Hyperostosis Following Orbital Exenteration.

Ophthalmic Plast Reconstr Surg

*Department of Diagnostic Radiology, Mansoura Faculty of Medicine, Mansoura, Egypt; †King Khaled Eye Specialist Hospital, Riyadh, Saudi Arabia; ‡Department of Ophthalmology, Complejo Asistencial Palencia, Palencia, Spain; §Department of Ophthalmology, School of Medicine of Ribeirão Preto, University of São Paulo, São Paulo, Brazil; ‖Ophthalmology Consultation, Hospital Nuestra Señora de Fátima, Vigo, Spain; and ¶Department of Radiology, School of Medicine of Ribeirão Preto, University of São Paulo, São Paulo, Brazil.

Published: September 2017

Purpose: To describe CT scan findings following orbital exenteration in 27 patients and to identify the factors involved in the development of post exenteration hyperostosis.

Methods: Noncomparative case series. The authors reviewed the charts of 27 patients ranging in age from 33 to 99 years, who underwent unilateral exenteration at King Khaled Eye Specialist Hospital, Riyadh, Saudi Arabia and at the School of Medicine of Ribeirão Preto, University of São Paulo, Brazil. Data regarding patient demographics, surgical procedure, clinical diagnosis, and preoperative and postoperative CT imaging of the orbits were obtained. The relationship between hyperostosis and postoperative time, gender, age, adjuvant radiotherapy, and cavity coverage was evaluated by multivariate stepwise logistic regression.

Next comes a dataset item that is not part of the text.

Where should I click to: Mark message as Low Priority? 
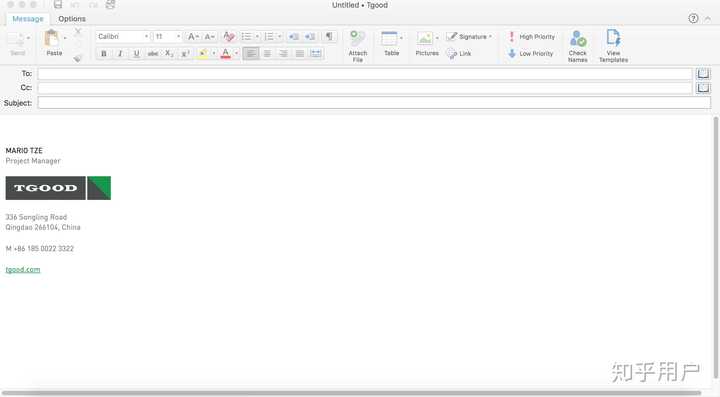pos(530,54)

Results: Seventeen (73.9 %) orbits had postoperative orbital hyperostosis. No soft tissue masses were detected in the affected orbits except in 2 cases with tumor recurrence. The only factor associated with hyperostosis was immediate intraoperative socket rehabilitation (odds ratio = 0.13, 95% confidence interval: 0.01-0.89). There was an 87.0% lower chance of hyperostosis in patients whose socket was covered with musculocutaneous flaps. Sequential CT scans showed that orbital hyperostosis followed a specific pattern. Initially, bone thickening appeared as either uniform or undulating endo-osteal minimal thickening along the roof and then on the lateral and medial walls. More advanced hyperostosis had a laminated/lamellated appearance progressing to homogeneous and diffuse circumferential bone thickening. New bone formation and bone overgrowth were late findings. Hyperostosis extended to involve the adjacent facial bone, more obviously on the maxilla. Some patients had minimal thickening of the adjacent frontal and squamous temporal bone. Over-pneumatization of the paranasal sinuses was evident in all cases of hyperostosis.

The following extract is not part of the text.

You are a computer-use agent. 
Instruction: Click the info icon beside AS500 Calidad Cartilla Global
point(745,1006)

Conclusions: Development of hyperostosis following exenteration is not rare. Radiologists and surgeons should be aware of the need to monitor the orbital healing process closely to avoid misdiagnoses of tumor recurrence/radionecrosis or infection. Obliteration of the orbital cavity with musculocutaneous flaps significantly reduces the chances of bone hyperostosis.